== DATA FOR PROCESSING

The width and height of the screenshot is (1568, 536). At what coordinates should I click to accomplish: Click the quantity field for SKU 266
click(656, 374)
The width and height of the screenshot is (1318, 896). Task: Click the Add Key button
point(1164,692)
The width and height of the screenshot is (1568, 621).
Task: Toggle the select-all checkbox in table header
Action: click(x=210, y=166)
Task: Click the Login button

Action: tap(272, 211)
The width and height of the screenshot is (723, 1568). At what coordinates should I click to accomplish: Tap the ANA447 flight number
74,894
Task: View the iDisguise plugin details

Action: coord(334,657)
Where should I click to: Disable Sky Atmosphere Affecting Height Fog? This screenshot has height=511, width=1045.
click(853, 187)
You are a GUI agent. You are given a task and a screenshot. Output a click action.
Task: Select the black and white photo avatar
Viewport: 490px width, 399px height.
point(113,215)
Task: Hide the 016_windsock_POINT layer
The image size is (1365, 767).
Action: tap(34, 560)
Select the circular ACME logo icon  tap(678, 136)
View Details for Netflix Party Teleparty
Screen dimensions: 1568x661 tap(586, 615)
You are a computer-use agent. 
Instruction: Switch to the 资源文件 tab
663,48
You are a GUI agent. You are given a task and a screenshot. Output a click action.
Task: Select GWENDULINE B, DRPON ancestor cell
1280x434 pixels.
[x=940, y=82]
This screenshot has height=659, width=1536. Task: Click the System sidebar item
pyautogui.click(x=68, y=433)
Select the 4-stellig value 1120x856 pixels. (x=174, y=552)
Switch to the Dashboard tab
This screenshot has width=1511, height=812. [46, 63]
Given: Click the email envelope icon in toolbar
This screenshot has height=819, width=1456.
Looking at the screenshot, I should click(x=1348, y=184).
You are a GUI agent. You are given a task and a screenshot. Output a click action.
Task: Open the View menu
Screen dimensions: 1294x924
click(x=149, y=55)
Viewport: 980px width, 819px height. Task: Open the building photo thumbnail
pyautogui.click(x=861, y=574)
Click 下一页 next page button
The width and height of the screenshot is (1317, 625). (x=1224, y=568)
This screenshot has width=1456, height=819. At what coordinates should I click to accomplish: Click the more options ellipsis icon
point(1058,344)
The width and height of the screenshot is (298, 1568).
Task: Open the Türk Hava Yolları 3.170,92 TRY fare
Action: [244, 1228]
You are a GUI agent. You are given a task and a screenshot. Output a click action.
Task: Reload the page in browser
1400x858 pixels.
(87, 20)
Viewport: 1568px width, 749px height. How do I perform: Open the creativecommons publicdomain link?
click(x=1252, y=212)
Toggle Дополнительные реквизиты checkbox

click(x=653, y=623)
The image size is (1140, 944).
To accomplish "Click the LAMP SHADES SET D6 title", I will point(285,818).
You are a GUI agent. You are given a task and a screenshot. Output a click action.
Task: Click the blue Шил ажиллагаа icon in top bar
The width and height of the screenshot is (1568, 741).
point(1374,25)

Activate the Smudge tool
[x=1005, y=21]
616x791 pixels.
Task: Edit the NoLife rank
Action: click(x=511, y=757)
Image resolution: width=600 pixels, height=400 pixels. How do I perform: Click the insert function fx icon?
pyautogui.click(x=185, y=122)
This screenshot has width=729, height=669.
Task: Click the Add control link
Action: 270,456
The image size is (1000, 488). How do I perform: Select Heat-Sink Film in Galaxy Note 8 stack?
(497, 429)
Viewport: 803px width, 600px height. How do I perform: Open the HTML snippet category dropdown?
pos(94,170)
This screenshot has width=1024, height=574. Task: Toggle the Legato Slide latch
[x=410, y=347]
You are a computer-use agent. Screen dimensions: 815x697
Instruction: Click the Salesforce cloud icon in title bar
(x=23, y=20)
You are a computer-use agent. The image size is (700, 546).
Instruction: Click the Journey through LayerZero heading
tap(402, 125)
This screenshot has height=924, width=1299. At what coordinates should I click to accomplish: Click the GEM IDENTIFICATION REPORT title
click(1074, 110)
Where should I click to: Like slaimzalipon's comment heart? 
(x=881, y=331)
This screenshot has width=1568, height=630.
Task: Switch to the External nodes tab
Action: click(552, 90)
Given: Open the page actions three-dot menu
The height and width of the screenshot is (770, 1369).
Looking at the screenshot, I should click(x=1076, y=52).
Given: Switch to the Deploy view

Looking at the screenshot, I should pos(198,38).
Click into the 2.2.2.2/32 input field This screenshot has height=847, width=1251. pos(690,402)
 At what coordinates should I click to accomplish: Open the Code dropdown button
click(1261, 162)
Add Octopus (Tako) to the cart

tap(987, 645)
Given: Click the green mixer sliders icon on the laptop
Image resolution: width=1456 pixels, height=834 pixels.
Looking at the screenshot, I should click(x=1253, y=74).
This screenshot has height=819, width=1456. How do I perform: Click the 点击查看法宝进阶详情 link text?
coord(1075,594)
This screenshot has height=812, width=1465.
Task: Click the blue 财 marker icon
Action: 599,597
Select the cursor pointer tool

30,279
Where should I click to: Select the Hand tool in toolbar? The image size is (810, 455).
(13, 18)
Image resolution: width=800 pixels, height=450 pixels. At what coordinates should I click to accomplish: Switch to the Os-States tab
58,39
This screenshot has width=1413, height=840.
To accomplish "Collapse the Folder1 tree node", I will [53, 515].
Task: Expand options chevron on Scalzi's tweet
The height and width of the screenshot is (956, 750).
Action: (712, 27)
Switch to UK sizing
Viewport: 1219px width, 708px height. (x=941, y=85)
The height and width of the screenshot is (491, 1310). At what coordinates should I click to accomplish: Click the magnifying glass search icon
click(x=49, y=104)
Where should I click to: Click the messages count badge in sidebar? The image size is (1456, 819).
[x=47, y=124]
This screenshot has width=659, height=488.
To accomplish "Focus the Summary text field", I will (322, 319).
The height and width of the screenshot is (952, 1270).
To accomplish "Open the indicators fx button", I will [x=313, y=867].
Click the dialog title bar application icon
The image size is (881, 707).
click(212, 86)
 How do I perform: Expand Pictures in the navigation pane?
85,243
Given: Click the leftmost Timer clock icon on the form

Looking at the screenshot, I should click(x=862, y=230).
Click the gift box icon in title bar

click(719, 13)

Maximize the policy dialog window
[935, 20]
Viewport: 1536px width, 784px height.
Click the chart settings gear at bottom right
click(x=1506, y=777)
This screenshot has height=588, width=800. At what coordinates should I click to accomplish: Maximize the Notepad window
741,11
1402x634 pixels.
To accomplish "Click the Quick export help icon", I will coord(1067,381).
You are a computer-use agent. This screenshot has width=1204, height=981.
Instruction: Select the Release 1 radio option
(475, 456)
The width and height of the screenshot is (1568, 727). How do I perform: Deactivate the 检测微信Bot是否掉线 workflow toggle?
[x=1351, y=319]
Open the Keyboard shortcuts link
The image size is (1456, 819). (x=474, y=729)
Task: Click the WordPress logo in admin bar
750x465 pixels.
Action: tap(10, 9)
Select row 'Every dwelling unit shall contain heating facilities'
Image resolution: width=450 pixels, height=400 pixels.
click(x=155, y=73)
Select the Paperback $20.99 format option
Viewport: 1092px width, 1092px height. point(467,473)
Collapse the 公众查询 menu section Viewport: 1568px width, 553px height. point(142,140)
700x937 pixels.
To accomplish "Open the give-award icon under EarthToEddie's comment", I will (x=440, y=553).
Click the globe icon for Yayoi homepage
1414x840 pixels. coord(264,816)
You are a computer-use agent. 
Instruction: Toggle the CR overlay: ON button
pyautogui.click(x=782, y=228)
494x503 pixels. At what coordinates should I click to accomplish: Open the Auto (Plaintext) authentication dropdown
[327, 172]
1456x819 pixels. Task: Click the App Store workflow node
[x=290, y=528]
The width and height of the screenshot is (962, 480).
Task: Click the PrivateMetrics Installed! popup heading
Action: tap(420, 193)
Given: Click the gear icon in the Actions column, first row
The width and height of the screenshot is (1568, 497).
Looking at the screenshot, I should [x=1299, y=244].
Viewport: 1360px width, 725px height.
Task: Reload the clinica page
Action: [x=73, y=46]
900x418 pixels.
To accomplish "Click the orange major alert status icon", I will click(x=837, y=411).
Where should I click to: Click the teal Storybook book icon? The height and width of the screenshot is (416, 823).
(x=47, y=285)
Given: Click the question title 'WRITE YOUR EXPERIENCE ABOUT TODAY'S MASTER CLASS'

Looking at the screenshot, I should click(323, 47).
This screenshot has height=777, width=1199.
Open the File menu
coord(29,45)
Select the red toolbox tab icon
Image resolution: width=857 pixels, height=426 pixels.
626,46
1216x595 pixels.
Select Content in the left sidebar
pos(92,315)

====

TASK BRIEF: Rewrite the lines starting at "Maximize the policy dialog window" and ending at "Action: [x=73, y=46]", changing "gear" to "cog" and leaving everything else as it is.

FINISHED TASK:
Maximize the policy dialog window
[935, 20]
Viewport: 1536px width, 784px height.
Click the chart settings cog at bottom right
click(x=1506, y=777)
This screenshot has height=588, width=800. At what coordinates should I click to accomplish: Maximize the Notepad window
741,11
1402x634 pixels.
To accomplish "Click the Quick export help icon", I will coord(1067,381).
You are a computer-use agent. This screenshot has width=1204, height=981.
Instruction: Select the Release 1 radio option
(475, 456)
The width and height of the screenshot is (1568, 727). How do I perform: Deactivate the 检测微信Bot是否掉线 workflow toggle?
[x=1351, y=319]
Open the Keyboard shortcuts link
The image size is (1456, 819). (x=474, y=729)
Task: Click the WordPress logo in admin bar
750x465 pixels.
Action: tap(10, 9)
Select row 'Every dwelling unit shall contain heating facilities'
Image resolution: width=450 pixels, height=400 pixels.
click(x=155, y=73)
Select the Paperback $20.99 format option
Viewport: 1092px width, 1092px height. point(467,473)
Collapse the 公众查询 menu section Viewport: 1568px width, 553px height. point(142,140)
700x937 pixels.
To accomplish "Open the give-award icon under EarthToEddie's comment", I will (x=440, y=553).
Click the globe icon for Yayoi homepage
1414x840 pixels. coord(264,816)
You are a computer-use agent. 
Instruction: Toggle the CR overlay: ON button
pyautogui.click(x=782, y=228)
494x503 pixels. At what coordinates should I click to accomplish: Open the Auto (Plaintext) authentication dropdown
[327, 172]
1456x819 pixels. Task: Click the App Store workflow node
[x=290, y=528]
The width and height of the screenshot is (962, 480).
Task: Click the PrivateMetrics Installed! popup heading
Action: tap(420, 193)
Given: Click the cog icon in the Actions column, first row
The width and height of the screenshot is (1568, 497).
Looking at the screenshot, I should [x=1299, y=244].
Viewport: 1360px width, 725px height.
Task: Reload the clinica page
Action: [x=73, y=46]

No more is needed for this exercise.